Two fossil species of Steindachneridion have been found. The first to be described, S. iherengi (Woodward, 1898) was first described to Arius, but subsequently moved to Steindachneridion; though originally considered to be of Pleistocene age, it was later found to be actually of Oligocene age. It is known from the Tremembé Formation of Brazil. The second fossil species to be described was S. silvasantosi Figueiredo & Costa-Carvalho, 1999.

The phylogenetic placement of Steindachneridion and its relationship to other pimelodid genera is unresolved. These fish have been classified with Sorubim-like fish such as Brachyplatystoma and Pseudoplatystoma, or alternatively being closer to Phractocephalus and Leiarius.

==Species==
The currently recognized species in this genus are:
- Steindachneridion amblyurum (C. H. Eigenmann & Eigenmann, 1888)
- Steindachneridion doceanum (C. H. Eigenmann & Eigenmann, 1889)
- Steindachneridion melanodermatum (Garavello, 2005)
- Steindachneridion parahybae (Steindachner, 1877)
- Steindachneridion punctatum (Miranda-Ribeiro, 1918)
- Steindachneridion scriptum (Miranda-Ribeiro, 1918)

==Distribution and habitat==
Steindachneridion species originate from South America and are restricted to eastern Brazilian coastal drainages, plus the upper Paraná and Uruguay River basins. S. amblyurus originates from the Jequitinhonha River basin. S. doceanum originates from the Doce River basin. S. melanodermatum originates from Iguaçu River in Brazil. S. parahybae originates from Paraíba do Sul and Jequitinhonha River basins. S. punctatum originates from the upper Paraná River and the Uruguay River basins. S. scriptum originates from the Uruguay River.

The large species of Steindachneridion always occur in swift-flowing, clear-water rivers running over large stony beds. S. melanodermatum may rely on deep pools as refugia in its degraded river habitat. These fish are naturally scarce in their habitats.

==Appearance and anatomy==
Steindachneridion species are large fish, reaching 100 cm in total length or more. S. doceanum reaches 42 cm in standard length. S. melanodermatum reaches a length of about 53.2 cm SL, though may reach 102 cm. S. punctatum reaches about 70 cm SL.
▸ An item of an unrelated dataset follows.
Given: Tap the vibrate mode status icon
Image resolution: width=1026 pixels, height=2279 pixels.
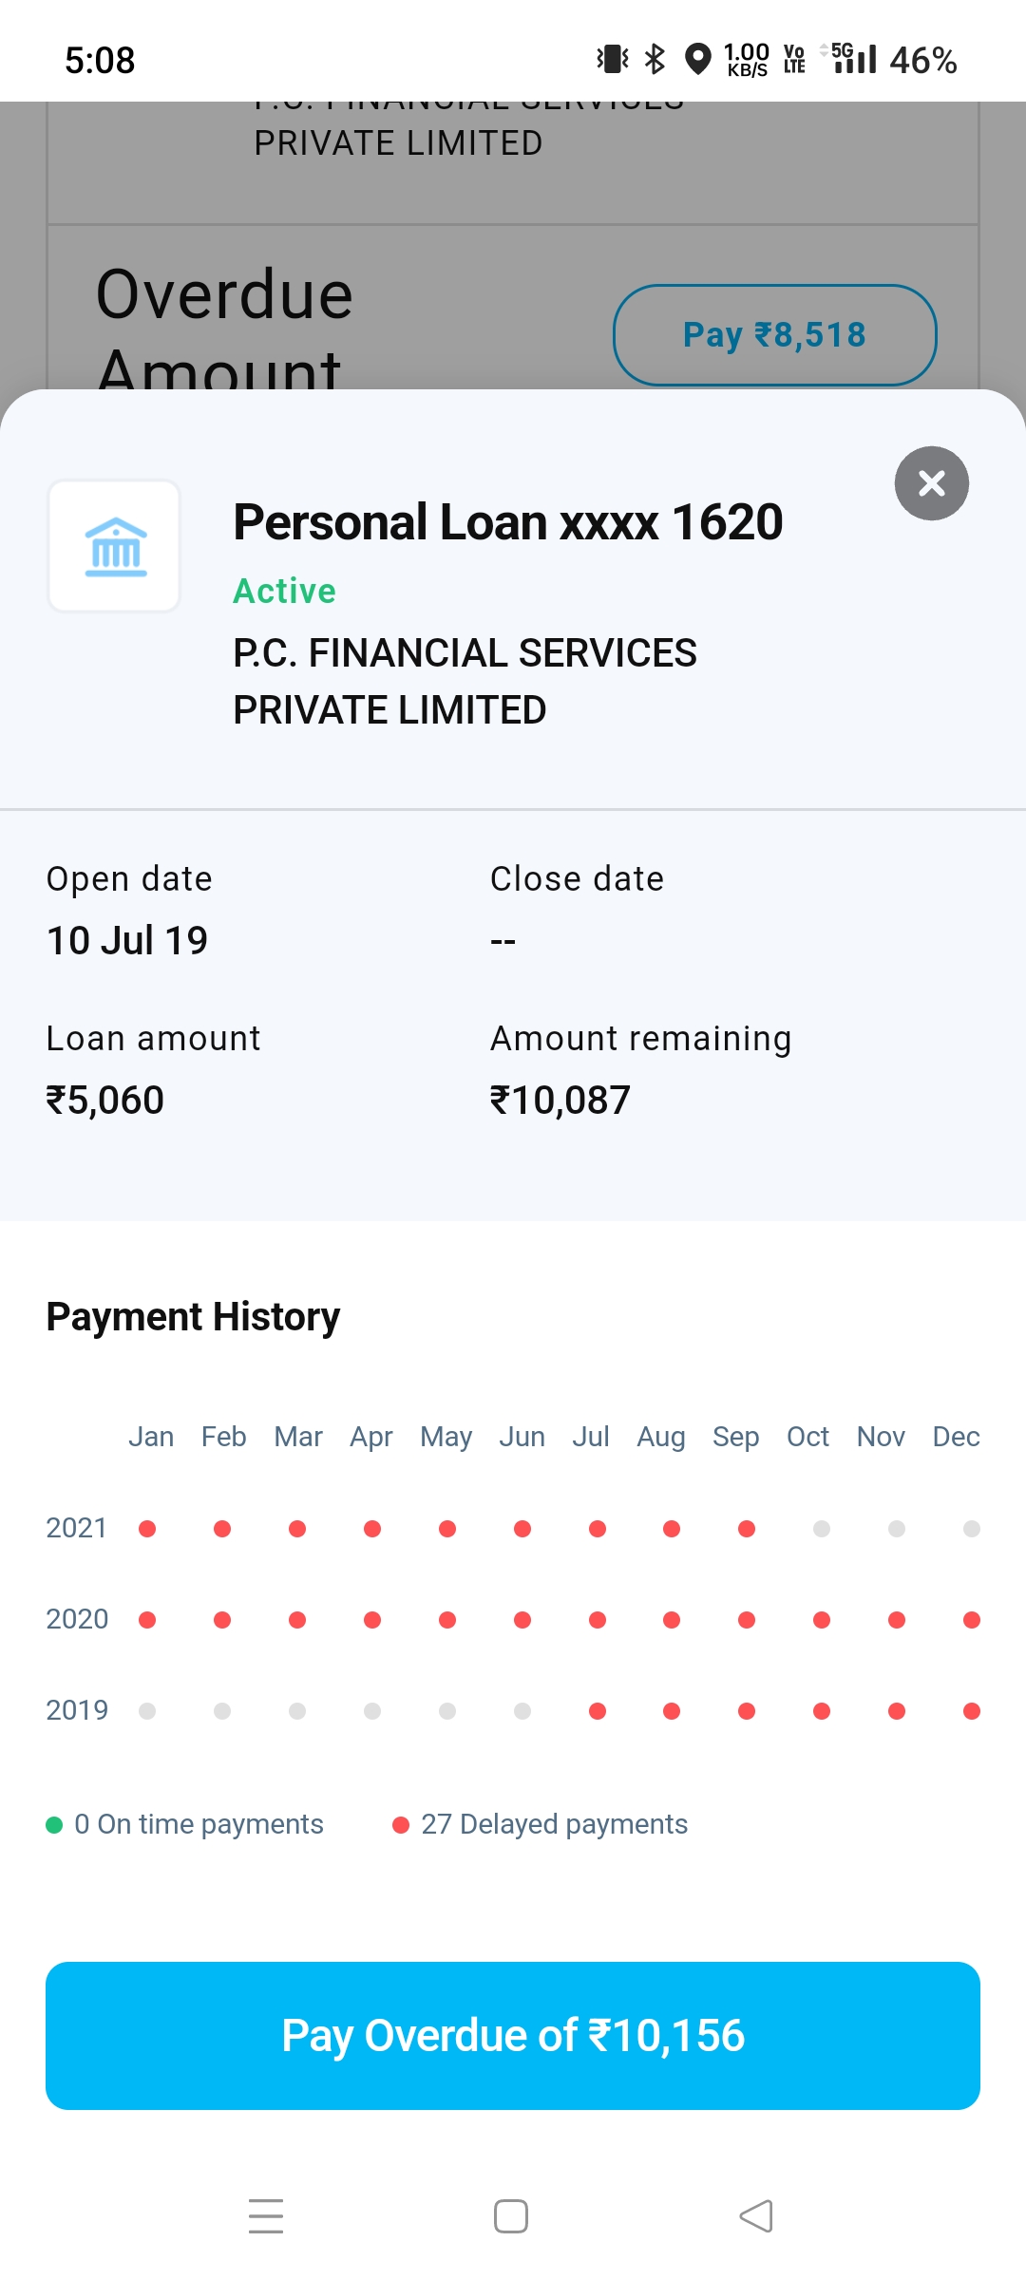Looking at the screenshot, I should point(613,59).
These fish have relatively small eyes and heads. They have long maxillary barbels that extend to the base of their dorsal fins or adipose fins. The adipose fin is relatively long and straight, and its base is longer than the base of the anal fin. Pectoral and dorsal fin spines are short. Most of these species have light grayish or brownish ground color patterns combined with dark brown, vermiculated dark stripes or spots; however, S. doceanum has reticulations over its body instead of spots, and S. melanodermatum is unique in the genus for its dark brown ground color. S. amblyurum differs from other members of this species by having a rounded caudal fin instead of notched.
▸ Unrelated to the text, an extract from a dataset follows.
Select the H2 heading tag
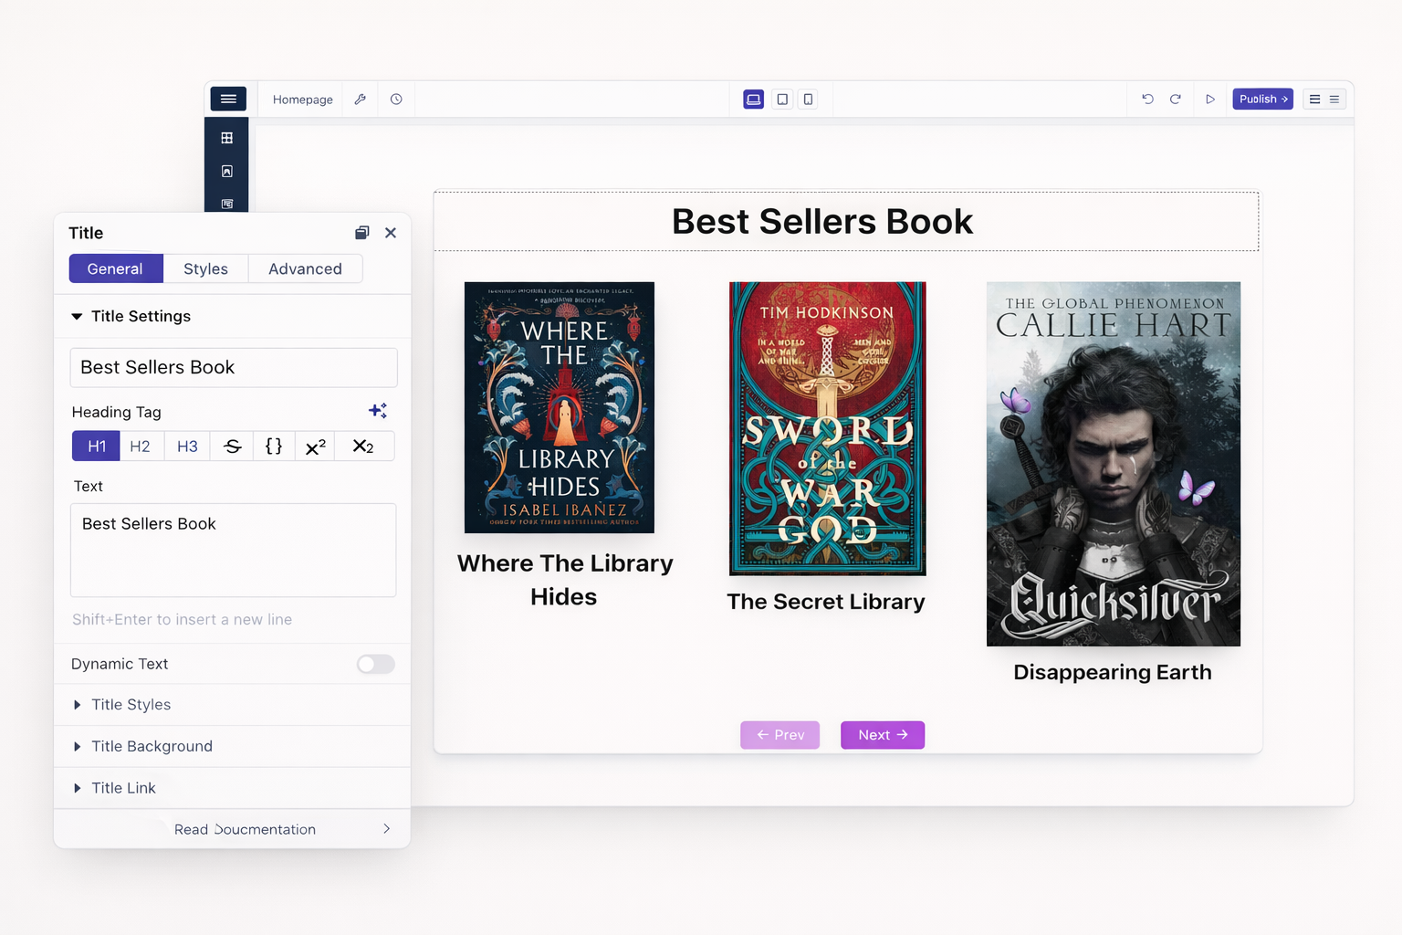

==Relationship to humans==
Steindachneridion species suffer intense anthropogenic pressure, through modification to their habitat (largely due to the construction of hydroelectric dams) and due to overfishing; consequently, some of them are highly endangered and practically extinct in various parts of their original areas of distribution. Of the six recognized species, all but S. punctatum are considered threatened by Brazil's Ministry of the Environment. Water pollution is another threat, which kills embryos and catfish larvae even with low concentration of pollutants. Due to their economic importance as a food source, some aquaculture stations are currently developing programs for captive propagation of Steindachneridion species. Fish produced by these programs would be used in fish farms and to restore natural stocks in degraded habitats.